DECORAH, Iowa - An eaglet hatched in Decorah in 2012, as chronicled by The Raptor Resource Project’s Eagle Cam, has been found electrocuted, according to a post on the RRP’s Facebook page.

The eaglet, dubbed “D12,” was found at the base of a power pole Sunday morning, according to the post. The power company was notified of the death and has made modifications to the pole, and several others in the area, to prevent similar electrocutions in the future.

Here’s the full post from the RRP:

We are very sorry to announce that D12 is dead. D12 was found electrocuted at the base of a power pole on a Sunday morning. We notified the power company, who modified the top of that pole on Sunday and several other poles in the area on Monday. As of this morning, they are continuing to identify and modify poles to make them raptor safe. If you find an electrocuted raptor or other bird by a pole, take it to the nearest wildlife center (if it is still alive) and contact your state DNR or local game warden and the utility company that owns the pole. You will need to:

1. Provide information about the dead or injured bird.
2. Identify the nearest pole to the electrocuted raptor by the pole identification number (on the pole itself) and local landmarks such as cross streets or street addresses (if applicable).

Include as many specifics as you can regarding the species and the incident. If possible, take photographs of the raptor and the pole to submit with your reports and notes.

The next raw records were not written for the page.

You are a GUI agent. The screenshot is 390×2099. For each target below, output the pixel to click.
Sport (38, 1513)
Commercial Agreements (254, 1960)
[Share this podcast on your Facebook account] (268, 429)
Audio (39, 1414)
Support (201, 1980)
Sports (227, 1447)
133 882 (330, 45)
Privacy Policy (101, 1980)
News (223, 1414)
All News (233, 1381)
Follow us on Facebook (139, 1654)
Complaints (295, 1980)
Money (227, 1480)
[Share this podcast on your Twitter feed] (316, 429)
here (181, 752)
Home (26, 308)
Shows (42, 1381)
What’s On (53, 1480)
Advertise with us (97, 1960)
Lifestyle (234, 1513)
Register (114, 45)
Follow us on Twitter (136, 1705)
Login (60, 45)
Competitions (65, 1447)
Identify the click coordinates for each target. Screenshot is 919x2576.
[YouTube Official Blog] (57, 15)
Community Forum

Power lines themselves are not an electrocution hazard for birds (birds can and do sit on wires), but unshielded poles can be dangerous. The Avian Protection Plan Guidelines include information on raptor safe poles and modification of existing poles. New structures are fairly safe, but older poles may not be. Older poles may have been installed either before people were aware of electrocution hazards to wildlife, or during the decline of raptor populations in America, when interaction was less likely.

Again, we are very sorry to announce the death of D12. This pole and others like it in the area have been modified to prevent future electrocutions.